Moraes considerou que a ação do partido não apresenta qualquer indício ou prova de fraude que justifique a reavaliação de parte dos votos registrados pelas urnas.

O ministro ainda condenou a coligação da campanha à reeleição de Bolsonaro a pagar uma multa de quase R$ 23 milhões por litigância de má-fé — quando a Justiça é acionada de forma irresponsável.

Moraes determinou ainda:

o bloqueio e a suspensão dos repasses do fundo partidário às siglas até que a multa seja quitada;

a abertura de um processo administrativo pela Corregedoria-Geral Eleitoral para apurar “eventual desvio de finalidade na utilização da estrutura partidária, inclusive de Fundo Partidário”;

o envio de cópias do inquérito ao Supremo Tribunal Federal (STF), no âmbito da investigação sobre a atuação de uma suposta milícia digital para atacar a democracia e as instituições.

Pedido ‘esdrúxulo’

A ação do partido de Bolsonaro é baseada no relatório de uma consultoria privada que diz que as urnas anteriores ao modelo 2020, que têm um número de série único, deveriam apresentar um número individualizado. Segundo a auditoria, isso não permitiria que esses equipamentos passassem por uma auditagem — o que é desmentido por uma série de especialistas e entidades fiscalizadoras.

Na terça, ao receber o pedido do PL, Moraes, deu 24 horas para o partido entregar os dados completos da consultoria, inclusive do primeiro turno, já que ambos os turnos usaram as mesmas urnas.

Mas o partido não incluiu o primeiro turno na auditoria — na prática, incluir o primeiro turno levaria ao questionamento da eleição da bancada do PL: a maior da Câmara.

Na decisão desta quarta, Moraes classificou o pedido do PL de “esdrúxulo”, “ilícito” e realizado de maneira inconsequente.

Moraes disse que o partido atentou contra o Estado democrático de direito e usa o pedido para incentivar movimentos criminosos e antidemocráticos que estão ocorrendo nas estradas, inclusive com uso de violência.

O presidente do TSE esclareceu ainda que é descabida a afirmação de que as urnas possuem o mesmo número de identificação, o que impediria o rastreamento. Para Moraes, esse argumento só pode ter sido levantado por ignorância — o que não parece ser o caso, segundo Moraes –, ou má fé.

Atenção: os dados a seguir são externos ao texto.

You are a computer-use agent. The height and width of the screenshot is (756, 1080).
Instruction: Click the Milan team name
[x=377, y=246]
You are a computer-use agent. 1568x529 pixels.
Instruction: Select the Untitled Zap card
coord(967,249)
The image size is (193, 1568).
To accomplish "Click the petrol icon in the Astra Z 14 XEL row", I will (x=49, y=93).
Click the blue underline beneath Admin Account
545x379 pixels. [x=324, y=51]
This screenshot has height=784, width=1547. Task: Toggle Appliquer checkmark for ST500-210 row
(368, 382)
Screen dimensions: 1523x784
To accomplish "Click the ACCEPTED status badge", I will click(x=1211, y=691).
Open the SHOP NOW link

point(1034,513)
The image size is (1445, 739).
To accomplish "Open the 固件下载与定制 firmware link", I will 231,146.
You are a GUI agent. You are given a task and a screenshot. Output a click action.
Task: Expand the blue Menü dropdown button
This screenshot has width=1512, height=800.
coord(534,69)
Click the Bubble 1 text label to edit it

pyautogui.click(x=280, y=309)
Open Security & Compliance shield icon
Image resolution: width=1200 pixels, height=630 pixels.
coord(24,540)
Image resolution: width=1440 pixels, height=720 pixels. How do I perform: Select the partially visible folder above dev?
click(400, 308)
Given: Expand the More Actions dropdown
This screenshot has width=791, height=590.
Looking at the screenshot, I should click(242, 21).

Moraes afirmou que os argumentos do PL são absolutamente falsos, já que todas as urnas utilizadas na eleições 2022 assinam digitalmente os resultados com chaves privativas de cada equipamento. E que essas assinaturas são acompanhadas dos certificados digitais únicos de cada urna. Portanto, a partir da assinatura digital, é possível rastrear a origem dos arquivos.

O ministro afirmou ainda que não faz sentido verificar os votos do segundo turno apenas para presidente da República, porque é impossível dissociar um turno do outro, sendo que os equipamentos foram usados nos dois turnos.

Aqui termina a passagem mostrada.